▶ _Stored data entries_:
>> START
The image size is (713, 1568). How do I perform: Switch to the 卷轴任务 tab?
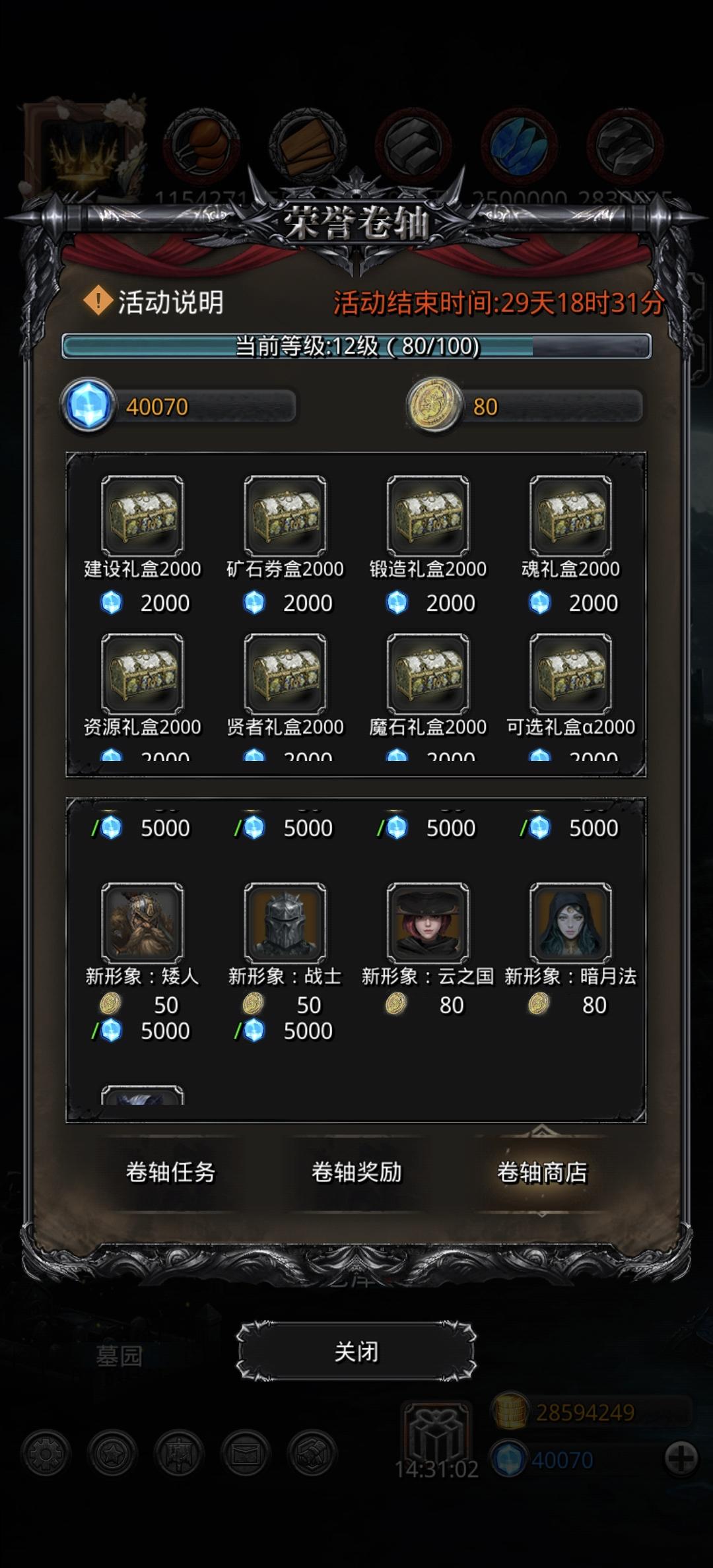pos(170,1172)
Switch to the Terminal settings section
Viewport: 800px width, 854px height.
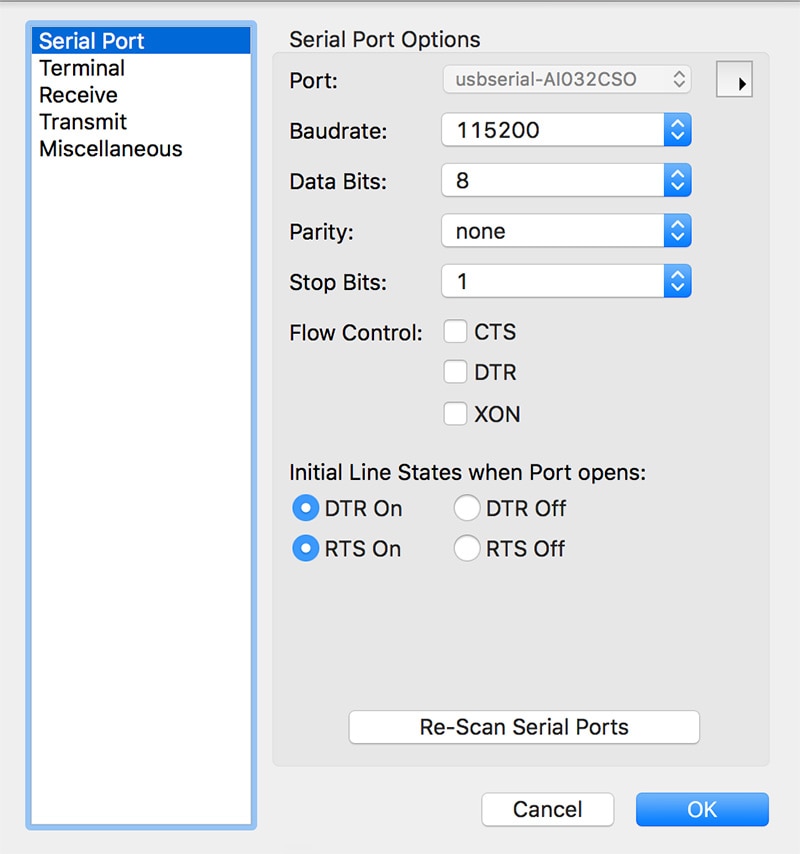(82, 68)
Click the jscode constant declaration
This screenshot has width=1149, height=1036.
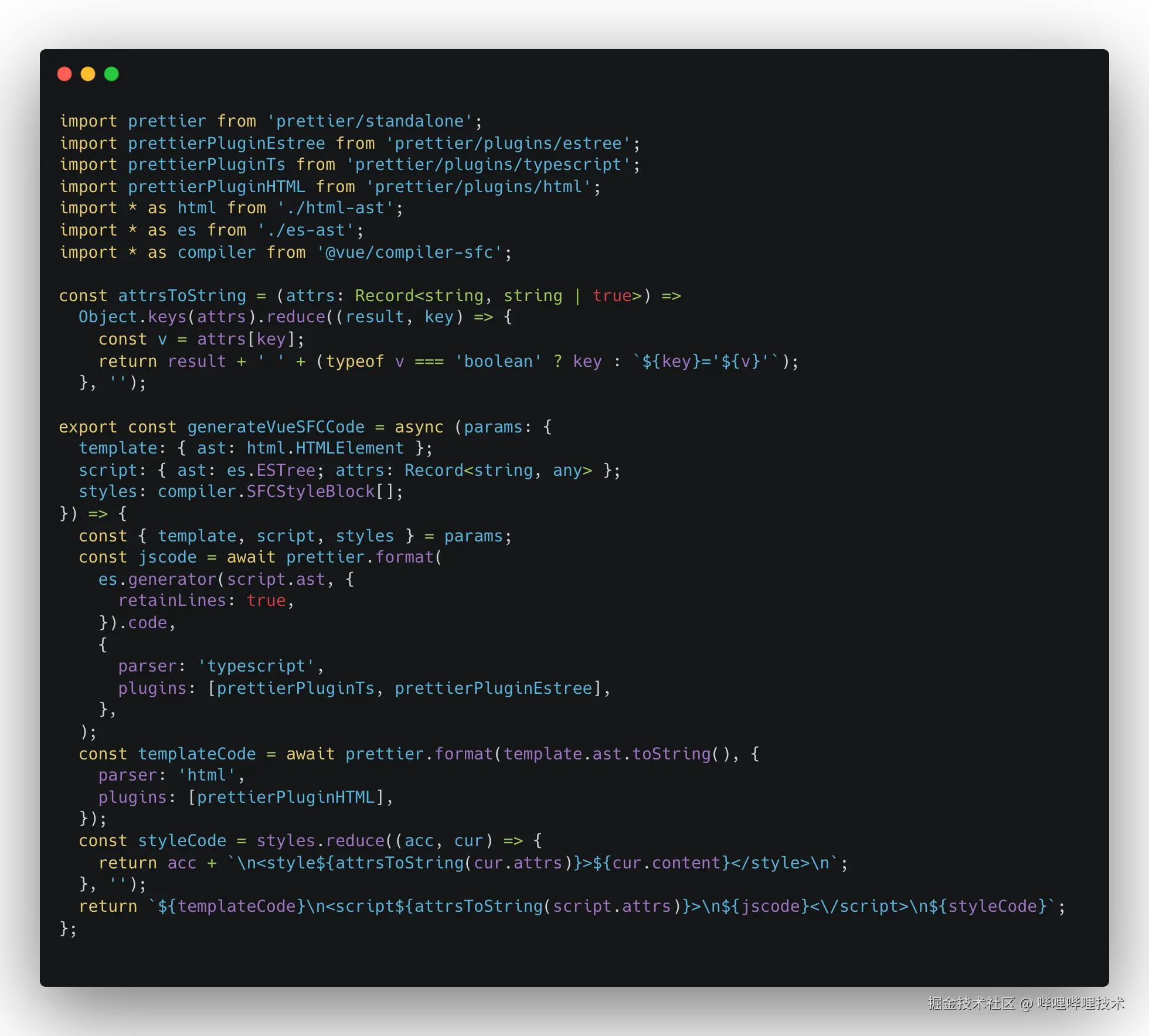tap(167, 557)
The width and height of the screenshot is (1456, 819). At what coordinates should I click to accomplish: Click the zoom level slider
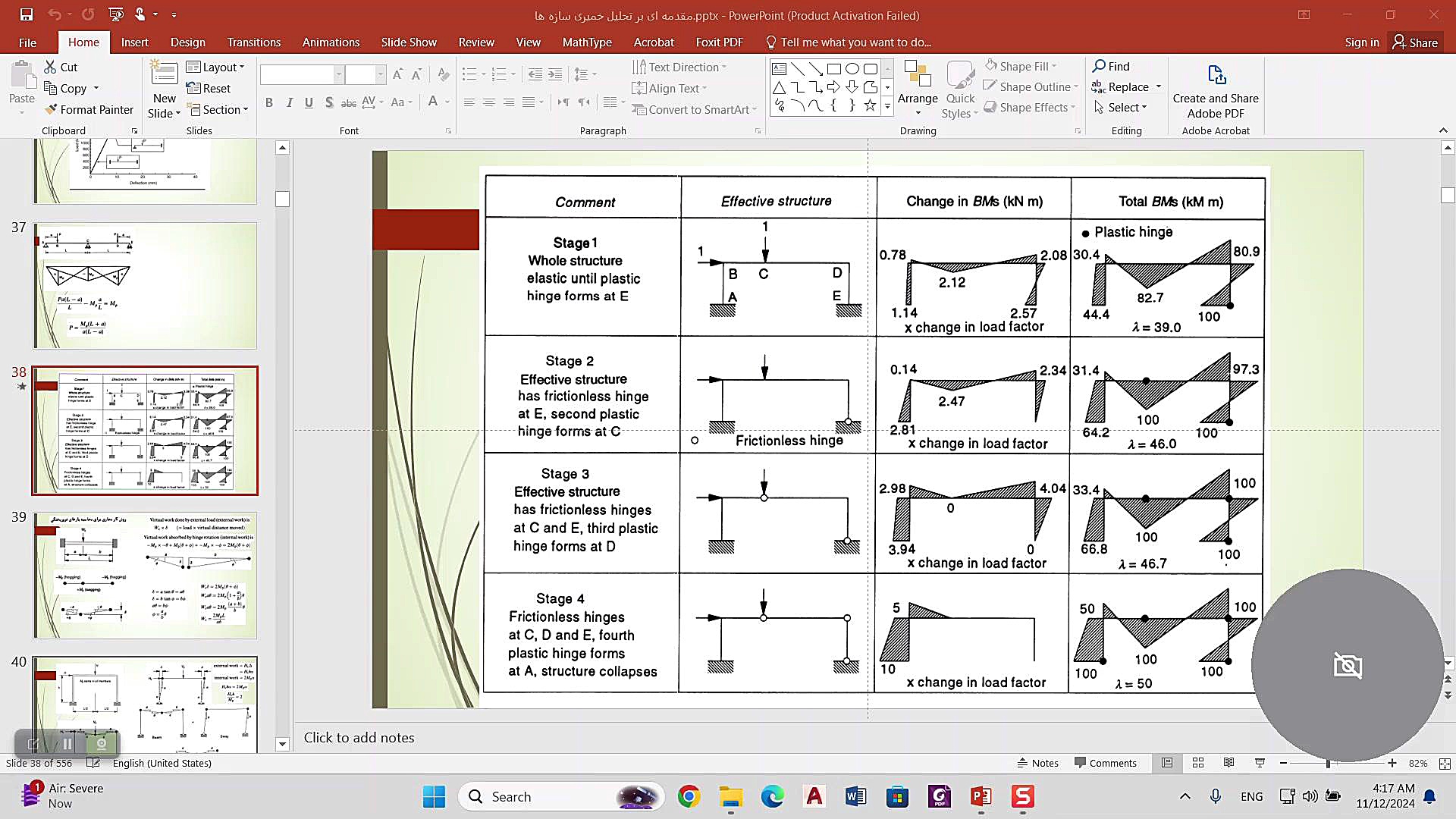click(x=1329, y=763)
>> END
▶ _Directions_: Write out each line of the entries above word for word, leaving out the pictures.

▶ _Answer for this exercise_:
The image size is (713, 1568). How do I perform: Switch to the 卷轴任务 tab?
pos(170,1172)
Switch to the Terminal settings section
Viewport: 800px width, 854px height.
(82, 68)
Click the jscode constant declaration
This screenshot has width=1149, height=1036.
tap(167, 557)
The width and height of the screenshot is (1456, 819). At what coordinates should I click to accomplish: Click the zoom level slider
click(x=1329, y=763)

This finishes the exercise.